§ Text for analysis
COVID-19 & Diabetes Patients
If you have diabetes, you may have additional concerns about contracting and fighting off the Coronavirus (COVID-19). Rightly so, as it has been said that immunocompromised individuals may have a harder time managing and ridding of symptoms of the virus.
Read on to learn what you need to know about COVID-19 and diabetes.
Increased Risks and Severe Symptoms
Having diabetes doesn’t mean you’re more likely to catch the virus, but your symptoms may be more severe if you do. According to the American Diabetes Association, the data is inconclusive and does not prove one way or another regarding whether people with diabetes are more likely to contract coronavirus.
However, if those with diabetes do catch COVID-19, they have a higher risk of increased complications. People with additional health conditions along with diabetes (such as diabetes plus heart disease) may have a higher risk of severe complications due to COVID-19.
The reason why people with diabetes suffer from more severe symptoms after catching any virus (not just coronavirus) is that having multiple ailments with a weakened immune system makes it more challenging for your body to get rid of infections.
Increased Risk of Diabetic Ketoacidosis
While people with diabetes may not be at an increased risk of catching COVID-19, diabetics are more likely to face diabetic ketoacidosis (DKA) if they contract the virus. This condition is most commonly experienced by those with type 1 diabetes.
DKA occurs when your body doesn’t have enough insulin to allow blood sugar into your cells for use as energy. Common symptoms include:
- Being very thirsty.
- Urinating a lot more than usual.
- Fast, deep breathing.
- Dry skin and mouth.
- Flushed face.
- Fruity-smelling breath.
- Muscle stiffness or aches.
- Being very tired.
- Nausea and vomiting.

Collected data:
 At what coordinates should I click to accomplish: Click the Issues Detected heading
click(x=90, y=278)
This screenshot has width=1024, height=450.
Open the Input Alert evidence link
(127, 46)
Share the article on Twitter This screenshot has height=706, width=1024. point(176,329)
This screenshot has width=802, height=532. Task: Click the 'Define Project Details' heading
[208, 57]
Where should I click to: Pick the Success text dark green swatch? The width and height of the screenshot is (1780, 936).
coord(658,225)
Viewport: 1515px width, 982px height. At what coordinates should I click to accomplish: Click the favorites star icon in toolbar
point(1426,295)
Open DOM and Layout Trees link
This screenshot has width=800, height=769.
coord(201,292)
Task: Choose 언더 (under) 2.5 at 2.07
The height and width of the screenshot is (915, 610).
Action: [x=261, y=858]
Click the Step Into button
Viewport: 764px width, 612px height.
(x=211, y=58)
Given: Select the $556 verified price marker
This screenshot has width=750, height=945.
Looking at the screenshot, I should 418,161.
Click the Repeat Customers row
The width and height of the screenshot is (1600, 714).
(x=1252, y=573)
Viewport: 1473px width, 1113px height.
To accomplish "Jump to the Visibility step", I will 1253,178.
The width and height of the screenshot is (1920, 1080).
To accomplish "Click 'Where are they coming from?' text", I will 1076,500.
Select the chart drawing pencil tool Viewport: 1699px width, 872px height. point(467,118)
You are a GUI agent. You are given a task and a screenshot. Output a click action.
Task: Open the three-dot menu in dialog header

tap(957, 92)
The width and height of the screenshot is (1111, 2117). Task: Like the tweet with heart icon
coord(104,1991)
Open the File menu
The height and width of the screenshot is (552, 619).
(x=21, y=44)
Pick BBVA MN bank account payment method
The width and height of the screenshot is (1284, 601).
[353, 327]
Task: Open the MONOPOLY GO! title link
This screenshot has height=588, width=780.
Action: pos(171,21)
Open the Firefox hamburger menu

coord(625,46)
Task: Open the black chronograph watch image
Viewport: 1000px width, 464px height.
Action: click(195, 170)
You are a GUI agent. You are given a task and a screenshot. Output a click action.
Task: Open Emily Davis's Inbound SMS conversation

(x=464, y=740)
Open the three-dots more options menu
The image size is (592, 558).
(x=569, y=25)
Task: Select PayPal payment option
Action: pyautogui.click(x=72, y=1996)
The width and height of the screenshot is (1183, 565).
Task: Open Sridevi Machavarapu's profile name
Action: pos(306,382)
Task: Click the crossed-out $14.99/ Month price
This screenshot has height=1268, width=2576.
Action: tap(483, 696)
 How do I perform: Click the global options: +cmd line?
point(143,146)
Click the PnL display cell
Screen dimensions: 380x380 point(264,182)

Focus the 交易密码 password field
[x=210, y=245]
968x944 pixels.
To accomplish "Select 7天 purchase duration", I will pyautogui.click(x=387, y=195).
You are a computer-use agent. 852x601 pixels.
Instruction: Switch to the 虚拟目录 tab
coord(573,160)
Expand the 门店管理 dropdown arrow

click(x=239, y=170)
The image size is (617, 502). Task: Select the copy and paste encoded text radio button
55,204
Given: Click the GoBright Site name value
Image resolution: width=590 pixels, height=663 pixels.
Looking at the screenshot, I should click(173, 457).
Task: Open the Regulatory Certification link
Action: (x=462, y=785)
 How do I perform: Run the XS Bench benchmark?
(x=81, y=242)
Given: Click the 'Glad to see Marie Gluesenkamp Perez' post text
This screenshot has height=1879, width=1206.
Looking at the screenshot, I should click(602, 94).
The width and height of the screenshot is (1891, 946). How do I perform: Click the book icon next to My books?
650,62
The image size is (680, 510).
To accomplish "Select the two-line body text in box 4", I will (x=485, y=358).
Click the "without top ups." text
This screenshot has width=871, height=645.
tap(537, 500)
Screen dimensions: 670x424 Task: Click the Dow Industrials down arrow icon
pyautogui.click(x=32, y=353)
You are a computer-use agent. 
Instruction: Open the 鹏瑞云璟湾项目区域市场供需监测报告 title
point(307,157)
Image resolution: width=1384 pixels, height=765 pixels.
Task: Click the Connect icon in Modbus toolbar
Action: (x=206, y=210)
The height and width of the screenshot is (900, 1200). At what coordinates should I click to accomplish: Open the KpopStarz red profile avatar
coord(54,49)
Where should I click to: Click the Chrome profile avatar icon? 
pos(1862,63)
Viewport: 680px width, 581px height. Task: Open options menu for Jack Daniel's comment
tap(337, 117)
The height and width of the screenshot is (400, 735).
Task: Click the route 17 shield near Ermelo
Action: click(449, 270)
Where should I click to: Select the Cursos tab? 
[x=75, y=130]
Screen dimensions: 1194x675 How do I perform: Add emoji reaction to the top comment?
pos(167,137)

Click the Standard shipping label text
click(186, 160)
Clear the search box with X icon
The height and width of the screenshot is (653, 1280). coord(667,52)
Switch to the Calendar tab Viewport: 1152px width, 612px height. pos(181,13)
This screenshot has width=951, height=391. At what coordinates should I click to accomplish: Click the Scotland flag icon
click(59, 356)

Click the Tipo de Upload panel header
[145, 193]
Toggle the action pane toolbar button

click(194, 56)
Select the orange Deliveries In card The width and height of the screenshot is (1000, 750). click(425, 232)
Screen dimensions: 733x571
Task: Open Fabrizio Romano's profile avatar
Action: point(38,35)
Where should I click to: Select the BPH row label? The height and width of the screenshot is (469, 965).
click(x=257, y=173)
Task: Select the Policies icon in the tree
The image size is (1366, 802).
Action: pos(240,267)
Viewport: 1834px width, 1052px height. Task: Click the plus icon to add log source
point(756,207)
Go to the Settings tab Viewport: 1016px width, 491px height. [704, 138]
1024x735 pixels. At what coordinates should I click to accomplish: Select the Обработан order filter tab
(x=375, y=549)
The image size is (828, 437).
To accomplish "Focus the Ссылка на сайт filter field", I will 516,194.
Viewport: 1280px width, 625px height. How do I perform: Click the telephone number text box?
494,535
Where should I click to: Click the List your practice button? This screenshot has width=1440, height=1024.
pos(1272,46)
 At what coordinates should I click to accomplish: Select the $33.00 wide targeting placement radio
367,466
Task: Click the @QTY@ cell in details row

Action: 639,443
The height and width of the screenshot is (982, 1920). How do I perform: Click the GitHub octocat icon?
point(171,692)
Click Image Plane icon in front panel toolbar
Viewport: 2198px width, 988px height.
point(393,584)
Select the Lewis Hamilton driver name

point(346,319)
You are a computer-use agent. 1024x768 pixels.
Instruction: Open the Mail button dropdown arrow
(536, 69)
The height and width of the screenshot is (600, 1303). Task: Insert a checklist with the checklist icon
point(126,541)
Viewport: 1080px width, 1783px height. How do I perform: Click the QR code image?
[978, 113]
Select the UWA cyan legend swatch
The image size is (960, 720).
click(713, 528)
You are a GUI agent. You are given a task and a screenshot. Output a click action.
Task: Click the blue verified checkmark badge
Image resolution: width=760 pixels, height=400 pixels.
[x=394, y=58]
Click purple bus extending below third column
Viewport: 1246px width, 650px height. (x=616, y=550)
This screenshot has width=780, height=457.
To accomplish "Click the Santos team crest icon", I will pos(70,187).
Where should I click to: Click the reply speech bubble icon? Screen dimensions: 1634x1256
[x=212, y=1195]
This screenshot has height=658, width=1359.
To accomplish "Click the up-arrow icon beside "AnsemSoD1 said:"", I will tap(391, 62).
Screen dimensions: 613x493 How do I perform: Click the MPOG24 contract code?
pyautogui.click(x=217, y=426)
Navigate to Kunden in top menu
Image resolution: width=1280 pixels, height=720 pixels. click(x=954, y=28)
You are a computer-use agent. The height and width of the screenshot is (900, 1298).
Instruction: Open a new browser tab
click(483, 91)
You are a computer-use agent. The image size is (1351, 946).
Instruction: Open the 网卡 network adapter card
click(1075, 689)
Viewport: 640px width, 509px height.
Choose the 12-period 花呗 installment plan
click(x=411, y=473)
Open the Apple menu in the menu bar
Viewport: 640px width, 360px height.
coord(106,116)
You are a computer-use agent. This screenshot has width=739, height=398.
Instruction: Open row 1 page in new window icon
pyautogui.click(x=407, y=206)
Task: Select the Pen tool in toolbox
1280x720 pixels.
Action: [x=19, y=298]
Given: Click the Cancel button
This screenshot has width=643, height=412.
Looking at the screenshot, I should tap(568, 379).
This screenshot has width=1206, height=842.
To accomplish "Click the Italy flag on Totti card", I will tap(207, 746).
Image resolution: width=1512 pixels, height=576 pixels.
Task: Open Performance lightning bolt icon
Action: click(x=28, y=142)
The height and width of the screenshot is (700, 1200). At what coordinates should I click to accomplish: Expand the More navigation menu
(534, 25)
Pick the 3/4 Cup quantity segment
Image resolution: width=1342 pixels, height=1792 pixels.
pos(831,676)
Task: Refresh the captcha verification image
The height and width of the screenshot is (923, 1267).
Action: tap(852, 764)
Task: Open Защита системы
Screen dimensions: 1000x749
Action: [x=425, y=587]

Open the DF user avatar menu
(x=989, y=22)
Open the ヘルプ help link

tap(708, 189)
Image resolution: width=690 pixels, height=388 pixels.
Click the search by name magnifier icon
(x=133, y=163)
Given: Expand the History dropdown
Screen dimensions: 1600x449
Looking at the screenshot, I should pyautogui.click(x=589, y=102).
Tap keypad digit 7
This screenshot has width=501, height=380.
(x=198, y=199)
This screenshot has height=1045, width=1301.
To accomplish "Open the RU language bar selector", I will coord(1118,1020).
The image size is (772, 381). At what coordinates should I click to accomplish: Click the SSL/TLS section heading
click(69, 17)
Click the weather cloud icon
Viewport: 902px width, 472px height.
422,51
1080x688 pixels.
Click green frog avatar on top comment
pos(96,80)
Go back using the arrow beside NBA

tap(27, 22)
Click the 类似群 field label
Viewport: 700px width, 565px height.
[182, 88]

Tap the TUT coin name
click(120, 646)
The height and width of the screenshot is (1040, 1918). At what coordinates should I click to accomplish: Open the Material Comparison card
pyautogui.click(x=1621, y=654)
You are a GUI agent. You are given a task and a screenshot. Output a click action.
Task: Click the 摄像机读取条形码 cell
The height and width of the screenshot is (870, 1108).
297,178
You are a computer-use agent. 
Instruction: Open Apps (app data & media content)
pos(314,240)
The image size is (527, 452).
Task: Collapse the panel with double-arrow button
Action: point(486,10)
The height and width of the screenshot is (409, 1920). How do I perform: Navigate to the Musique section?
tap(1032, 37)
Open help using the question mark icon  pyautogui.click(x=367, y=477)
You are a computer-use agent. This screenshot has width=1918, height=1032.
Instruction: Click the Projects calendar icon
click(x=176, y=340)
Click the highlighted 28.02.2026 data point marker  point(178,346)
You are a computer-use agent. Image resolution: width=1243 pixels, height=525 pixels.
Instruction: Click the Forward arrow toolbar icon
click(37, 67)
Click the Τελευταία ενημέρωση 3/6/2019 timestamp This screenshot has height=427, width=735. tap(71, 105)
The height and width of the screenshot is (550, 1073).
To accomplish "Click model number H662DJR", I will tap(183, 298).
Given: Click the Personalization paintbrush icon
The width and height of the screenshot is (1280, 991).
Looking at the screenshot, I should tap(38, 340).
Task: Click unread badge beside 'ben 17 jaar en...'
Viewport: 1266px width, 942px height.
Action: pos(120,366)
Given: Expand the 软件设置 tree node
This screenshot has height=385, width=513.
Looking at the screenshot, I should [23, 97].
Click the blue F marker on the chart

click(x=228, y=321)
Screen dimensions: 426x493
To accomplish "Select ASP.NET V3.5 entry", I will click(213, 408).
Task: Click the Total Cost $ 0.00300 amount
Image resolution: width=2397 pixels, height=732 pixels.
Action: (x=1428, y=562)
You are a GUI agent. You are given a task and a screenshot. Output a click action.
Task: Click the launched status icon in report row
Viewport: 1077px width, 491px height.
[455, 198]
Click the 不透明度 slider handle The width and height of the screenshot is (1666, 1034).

§ Action item
In the text on COVID-19 and diabetes, translate this sentence into Spanish: "Having diabetes doesn’t mean you’re more likely to catch the virus, but your symptoms may be more severe if you do."

§ Solution to this problem
Tener diabetes no significa que tengas más probabilidades de contraer el virus, pero tus síntomas pueden ser más graves si lo contraes.